Imagine my surprise when my accountant e-stalked me to let me know that after doing my taxes it turns out that I owe you the equivalent of a brand spankin' new medium sized car or a down payment on a modest house. Please don't think I'm ungrateful--I would hate for you to feel that way. I am grateful, really, even though 50% of my income went towards justifiable write-offs.

I super love you guys and can't thank you enough for the gift you've given me. Hey, quick question, can I get a free meal with this debt?


Wednesday, March 19, 2008

Oooh-Oooh-Oooh, Cherry Popping Dish

The Pilcrow Lit Fest "Five With" Katie has been posted. Check it out, yo. I just popped my literary festival interview cherry.
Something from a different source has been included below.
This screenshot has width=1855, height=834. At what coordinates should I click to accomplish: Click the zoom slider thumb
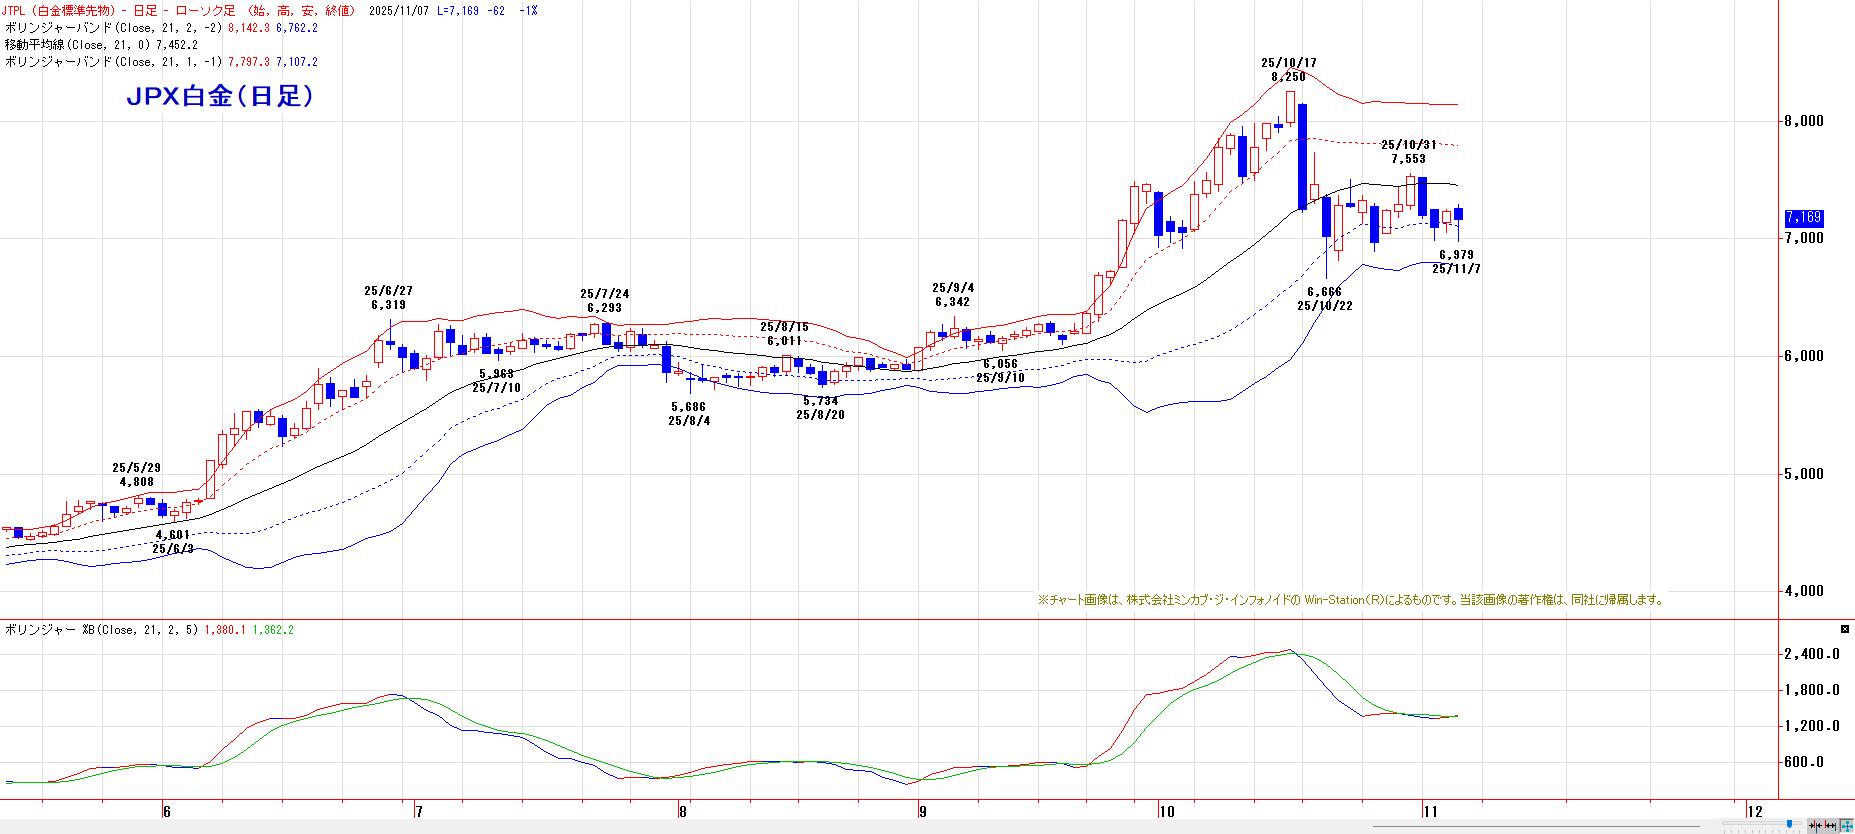[x=1789, y=824]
In other Pilish dish, Pilcrow is on Twitter, twitterfriend them hard for the latest updates and such. Pilcrow is also accepting donations, so fabulous. We can put our love of all things literary where our mouths are and chalk up a few buckaroos.

I know I'm way behind on my meemish detail. Let's not judge, tomorrow I'll start posting like nobody's bizola.

Sunday, March 16, 2008

Ooh, Child

My site should be done in the next two-weeks and I am plotzarella squared. Jeff Zani is a magnificent designer and what he's putting together is off the mothah fuckin' hook. See the header of my blog? Check out the temporary About Katie page right here... Didjya's see that header there? I KNOW, RIGHT?! Kid's amazing. His work makes me scream. I'm so excited, I can't stand it.

Check out his work. If you need a website, or a logo, or a fabulous design, he is yo'man, yo. He's even MySpacing. e-Stalk him for work. Easy peasy.

My book is coming together beee-uutifully. I will have some dishable news to spill in the next few weeks. We like positive things, don't we?! Yes, indeed we do.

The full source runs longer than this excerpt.